When using this technique, however, some Casual Cartographers get confused about the
use of degrees, minutes, and seconds in this environment. In this article, I attempt to
eliminate this confusion.
Take a moment and consider the following:

Perhaps you will have recognized that all of these images are different representations
of the same thing, i.e. the integer value 13. The second and fourth representations are
hexadecimal and binary; representations used by us computer nerds. However, each variation
uses a different technique, but the message is the same; namely the integer value 13.

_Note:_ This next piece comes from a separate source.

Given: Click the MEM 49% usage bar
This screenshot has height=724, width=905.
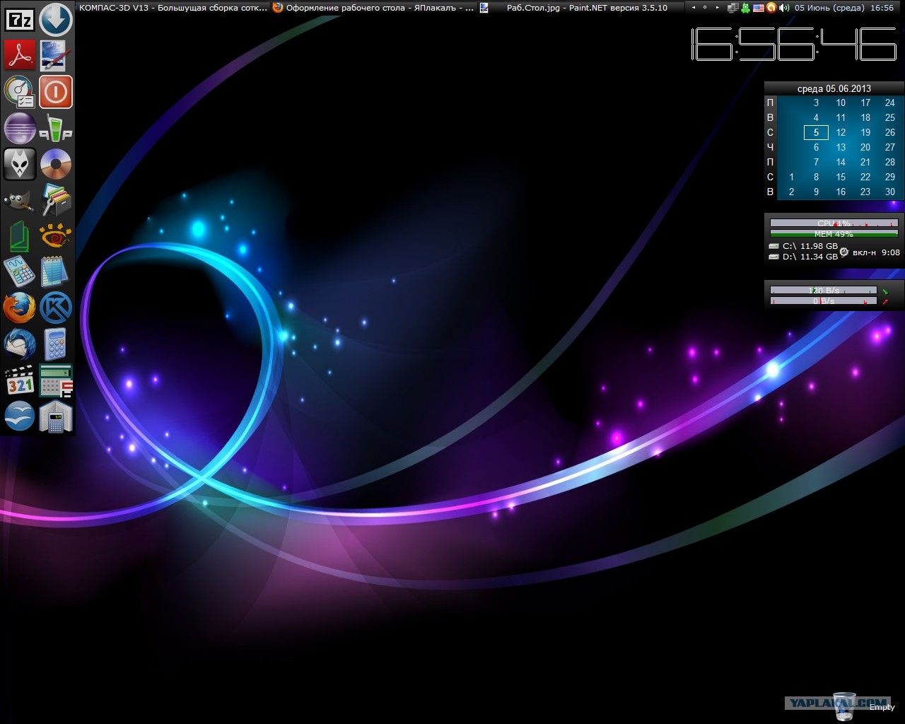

The following are three different representations of the same thing, namely an angle of
32 and one eighth degrees:
32-1/8 32.125 32°07.5 32°0730"
Just as in the above example, these are four different means of expressing the same
thing, 32 and one eight degrees. The meaning of the expression is the same; the only
difference is its representation.
Internally, a computing system deals with numbers in a consistent fashion. For obvious
efficiency reasons, there cannot be separate circuitry to deal with all of the possible
forms of representation of numeric values. That computer systems are capable of
understanding different forms of numeric representation is a function of the software
which operates on the computer.
AutoCAD is a very capable and popular software product. Wherever an angle is expected
or acceptable in the syntax of a command, you can enter angles in either decimal form
(32.125) or in degrees, minutes, and seconds form (32d730"). To use degree,
minute, and second form, AutoCAD requires you to provide the lower case d as a
clue that the degree, minute, and seconds for is being provided. Thus, to enter degrees,
minutes, and seconds form, the angle must be entered as:
32d730"
Given the d clue, AutoCAD knows to interpret this representation as
degrees, minutes, and seconds, and converts it to the standard form used in computer
systems, namely 32.125. Thus, for all practical purposes, AutoCAD does indeed support
degrees, minutes, and seconds.
However, there are two catches to the technique implemented by AutoCAD. First is the
phrase "wherever an angle is expected or acceptable". Second is that AutoCAD
assumes that anything entered which contains the d clue is indeed an angle;
not a distance, not a scale factor, but an angle. Except for the very specific polar
coordinate form, AutoCAD does not expect angles when it expects a cartesian coordinate;
nor does it consider an angle an acceptable at this point in the syntax. Therefore, while
AutoCAD does indeed accept degree, minute, and second form, users cannot use this form to
specific a coordinate; i.e. the location at which to place a block. Thus, Casual
Cartographers may be lead to say the AutoCAD does not support degrees, minutes, and
seconds; and to a certain degree, but only to a certain degree, they are correct.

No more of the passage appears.